◆ OPDRACHT
Neem het fragment over de softmax-functie opnieuw over, beginnend bij "Hierdoor liggen alle" en eindigend bij "output (3 classes)". Vervang daarin "generalisatie" door "veralgemening".
----- FRAGMENT -----
Multi-class output - Machine Learning Cursussen

Tot nu toe hebben we gezien hoe een perceptron met een sigmoïde activatiefunctie gebruikt kan worden voor binaire klassificatie. We zagen ook hoe multi-layer perceptrons complexere beslissingsgrenzen kunnen leren door meerdere lagen van neuronen te combineren.

Maar wat als we meer dan twee klassen hebben? Bijvoorbeeld: het voorspellen van handgeschreven cijfers (0-9) of het herkennen van verschillende diersoorten in afbeeldingen?

Softmax activatiefunctie¶

Voor binaire klassificatie gebruiken we typisch één output neuron met een logistische activatiefunctie. De output van dat neuron ligt tussen 0 en 1. We interpreteren dit als een conditionele kans $\hat{y} = P(\hat{o}=1|\mathbf{x})$ . Door een decision boundary te kiezen, wordt de eigenlijke output $\hat{o}$ binair.

Voor multi-class classificatie met $K$ klassen hebben we een andere aanpak nodig:

we voorzien $K$ output neuronen: één voor elke klasse
de waarde van elke output-neuron stelt opnieuw een conditionele kans voor: $P(o=k|\mathbf{x})$
om een geldige kansverdeling te bekomen, moet de som van alle outputs moet 1 zijn

Dit is precies wat de softmax activatiefunctie doet.

De softmax functie transformeert een vector van $K$ reële getallen naar een kansverdeling:

\text{softmax}(\mathbf{z})_k = \frac{e^{z_k}}{\sum_{j=1}^{K} e^{z_j}}

(1)

De softmax activatiefunctie past dus de exponentiële functie toe op elk element $z_k$ en normaliseert vervolgens door te delen door de som van alle exponentiële waarden.

Hierdoor liggen alle outputs tussen 0 en 1, is de som van alle outputs exact 1 en krijgen hogere $z_k$ waarden hogere kansen. De softmax is een generalisatie van de logistische activatiefunctie naar meerdere dimensies

Gebruik:

Voor een input $\mathbf{x}$ produceert het netwerk outputs (of logits) $\mathbf{z} = h(\mathbf{x}, \mathbf{W})$
Na softmax activatie: $\text{softmax}(\mathbf{z})_k = \hat{y}_k = P(\hat{o}_k=k|\mathbf{x})$ voor elke klasse $k$
Predictie: kies de klasse met de hoogste waarschijnlijkheid $\arg\max \text{softmax}(\mathbf{z})$

# Visualize a multi-layer perceptron with softmax output (3 classes)
fig, ax = plt.subplots(figsize=(16, 12))
ax.set_xlim(0, 14)
ax.set_ylim(0, 11)
ax.axis("off")
----- AANGELEVERD MATERIAAL -----
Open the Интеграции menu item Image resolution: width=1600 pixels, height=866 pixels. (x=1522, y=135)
-----
----- AANGELEVERD MATERIAAL -----
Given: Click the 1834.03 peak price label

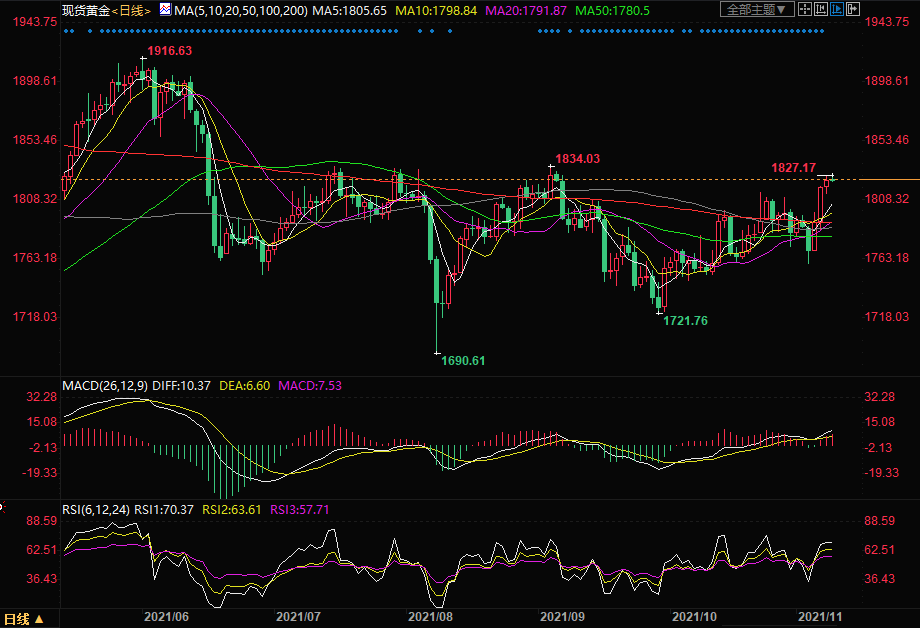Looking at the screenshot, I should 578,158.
-----
◆ ANTWOORD
Hierdoor liggen alle outputs tussen 0 en 1, is de som van alle outputs exact 1 en krijgen hogere $z_k$ waarden hogere kansen. De softmax is een veralgemening van de logistische activatiefunctie naar meerdere dimensies

Gebruik:

Voor een input $\mathbf{x}$ produceert het netwerk outputs (of logits) $\mathbf{z} = h(\mathbf{x}, \mathbf{W})$
Na softmax activatie: $\text{softmax}(\mathbf{z})_k = \hat{y}_k = P(\hat{o}_k=k|\mathbf{x})$ voor elke klasse $k$
Predictie: kies de klasse met de hoogste waarschijnlijkheid $\arg\max \text{softmax}(\mathbf{z})$

# Visualize a multi-layer perceptron with softmax output (3 classes)